_WHAT YOU HAVE TO DO_: In the records below, which lines include "navigation"? Copy them.

_INPUT DATA_:

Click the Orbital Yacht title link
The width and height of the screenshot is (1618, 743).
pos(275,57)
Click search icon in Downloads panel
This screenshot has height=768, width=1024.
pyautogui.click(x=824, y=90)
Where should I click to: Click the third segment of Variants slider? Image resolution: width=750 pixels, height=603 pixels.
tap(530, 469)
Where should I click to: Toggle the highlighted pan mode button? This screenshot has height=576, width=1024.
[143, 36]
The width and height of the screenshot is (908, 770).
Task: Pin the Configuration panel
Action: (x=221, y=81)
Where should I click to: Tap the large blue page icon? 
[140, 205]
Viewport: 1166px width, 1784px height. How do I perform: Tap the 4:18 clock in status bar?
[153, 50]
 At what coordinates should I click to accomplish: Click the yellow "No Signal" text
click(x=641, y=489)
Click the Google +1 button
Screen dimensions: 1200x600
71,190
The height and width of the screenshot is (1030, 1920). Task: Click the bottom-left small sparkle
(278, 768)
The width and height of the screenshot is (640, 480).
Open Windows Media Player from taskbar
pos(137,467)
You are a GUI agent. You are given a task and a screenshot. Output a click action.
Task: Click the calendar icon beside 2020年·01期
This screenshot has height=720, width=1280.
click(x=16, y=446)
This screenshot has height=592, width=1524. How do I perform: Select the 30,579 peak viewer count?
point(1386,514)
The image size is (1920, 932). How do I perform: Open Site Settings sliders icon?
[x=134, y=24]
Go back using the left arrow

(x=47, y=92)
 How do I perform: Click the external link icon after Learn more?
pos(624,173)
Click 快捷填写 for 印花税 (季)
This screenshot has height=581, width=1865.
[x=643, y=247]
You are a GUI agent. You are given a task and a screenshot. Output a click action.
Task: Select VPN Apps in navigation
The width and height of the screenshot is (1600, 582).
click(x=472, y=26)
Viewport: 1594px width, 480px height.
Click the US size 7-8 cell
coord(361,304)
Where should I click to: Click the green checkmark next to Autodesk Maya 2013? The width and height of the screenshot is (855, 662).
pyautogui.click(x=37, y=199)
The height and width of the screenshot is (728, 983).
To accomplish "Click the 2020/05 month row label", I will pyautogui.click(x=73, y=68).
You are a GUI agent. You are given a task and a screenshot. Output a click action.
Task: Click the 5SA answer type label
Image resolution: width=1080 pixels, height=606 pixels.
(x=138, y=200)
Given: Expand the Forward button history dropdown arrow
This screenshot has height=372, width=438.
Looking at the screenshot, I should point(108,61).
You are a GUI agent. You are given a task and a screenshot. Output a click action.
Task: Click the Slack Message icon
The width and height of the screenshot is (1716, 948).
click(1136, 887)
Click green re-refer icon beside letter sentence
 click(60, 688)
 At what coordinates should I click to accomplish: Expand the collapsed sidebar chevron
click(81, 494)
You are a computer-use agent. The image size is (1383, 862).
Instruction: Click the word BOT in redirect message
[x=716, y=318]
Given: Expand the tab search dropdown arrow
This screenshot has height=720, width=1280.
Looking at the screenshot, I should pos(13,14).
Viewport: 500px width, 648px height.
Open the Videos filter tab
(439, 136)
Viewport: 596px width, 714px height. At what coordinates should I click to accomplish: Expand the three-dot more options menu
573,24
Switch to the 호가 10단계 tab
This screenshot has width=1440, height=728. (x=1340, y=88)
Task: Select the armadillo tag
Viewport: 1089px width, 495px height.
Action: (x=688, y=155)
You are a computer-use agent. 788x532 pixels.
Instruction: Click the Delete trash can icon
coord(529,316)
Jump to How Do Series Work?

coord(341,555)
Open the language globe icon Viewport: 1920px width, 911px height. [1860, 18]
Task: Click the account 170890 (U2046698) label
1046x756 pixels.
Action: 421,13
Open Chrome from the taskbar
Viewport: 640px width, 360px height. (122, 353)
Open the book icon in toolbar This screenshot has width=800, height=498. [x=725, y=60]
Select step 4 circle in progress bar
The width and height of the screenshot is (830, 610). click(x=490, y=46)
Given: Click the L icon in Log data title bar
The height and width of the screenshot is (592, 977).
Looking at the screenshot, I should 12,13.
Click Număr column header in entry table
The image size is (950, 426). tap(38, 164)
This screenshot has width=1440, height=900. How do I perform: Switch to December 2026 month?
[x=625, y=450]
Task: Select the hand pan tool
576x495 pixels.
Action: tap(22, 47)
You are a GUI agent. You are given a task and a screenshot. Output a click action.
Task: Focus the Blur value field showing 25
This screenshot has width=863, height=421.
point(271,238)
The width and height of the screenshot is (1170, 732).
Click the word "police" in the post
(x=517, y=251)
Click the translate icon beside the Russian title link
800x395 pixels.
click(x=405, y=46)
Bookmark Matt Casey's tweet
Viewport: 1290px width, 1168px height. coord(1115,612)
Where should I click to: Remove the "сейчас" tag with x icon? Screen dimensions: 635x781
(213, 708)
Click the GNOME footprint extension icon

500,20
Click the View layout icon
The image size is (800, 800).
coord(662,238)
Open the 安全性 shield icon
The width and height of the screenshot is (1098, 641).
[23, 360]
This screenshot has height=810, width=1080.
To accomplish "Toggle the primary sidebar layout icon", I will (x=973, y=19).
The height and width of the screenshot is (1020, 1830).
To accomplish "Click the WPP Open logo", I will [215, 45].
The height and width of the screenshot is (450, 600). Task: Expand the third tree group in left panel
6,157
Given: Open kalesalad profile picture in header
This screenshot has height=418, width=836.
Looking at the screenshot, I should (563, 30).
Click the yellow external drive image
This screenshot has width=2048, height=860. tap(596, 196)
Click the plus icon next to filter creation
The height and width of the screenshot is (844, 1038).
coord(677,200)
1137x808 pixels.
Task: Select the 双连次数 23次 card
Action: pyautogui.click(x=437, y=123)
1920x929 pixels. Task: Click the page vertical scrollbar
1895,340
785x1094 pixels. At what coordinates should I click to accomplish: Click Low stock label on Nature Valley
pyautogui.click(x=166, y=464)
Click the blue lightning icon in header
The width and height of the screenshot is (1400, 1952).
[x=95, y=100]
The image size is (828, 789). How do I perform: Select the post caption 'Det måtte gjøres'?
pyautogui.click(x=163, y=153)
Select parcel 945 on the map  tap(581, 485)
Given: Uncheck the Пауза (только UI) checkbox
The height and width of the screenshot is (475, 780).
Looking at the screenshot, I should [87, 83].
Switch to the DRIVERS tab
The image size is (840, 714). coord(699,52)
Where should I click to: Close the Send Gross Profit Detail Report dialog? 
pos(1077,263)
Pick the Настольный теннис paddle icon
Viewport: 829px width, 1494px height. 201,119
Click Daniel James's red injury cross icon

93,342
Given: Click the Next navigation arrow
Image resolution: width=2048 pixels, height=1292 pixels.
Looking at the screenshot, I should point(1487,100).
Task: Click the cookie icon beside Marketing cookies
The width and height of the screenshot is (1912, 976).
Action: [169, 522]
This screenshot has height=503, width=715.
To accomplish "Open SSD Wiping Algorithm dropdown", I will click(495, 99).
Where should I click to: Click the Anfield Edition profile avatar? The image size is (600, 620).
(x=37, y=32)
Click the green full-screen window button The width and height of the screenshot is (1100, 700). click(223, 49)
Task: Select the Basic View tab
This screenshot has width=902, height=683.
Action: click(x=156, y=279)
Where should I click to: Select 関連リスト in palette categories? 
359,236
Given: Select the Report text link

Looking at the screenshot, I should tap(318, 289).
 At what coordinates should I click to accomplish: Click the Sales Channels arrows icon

_ANSWER FOR THE TASK_:
Task: Select VPN Apps in navigation
Given: Click the Next navigation arrow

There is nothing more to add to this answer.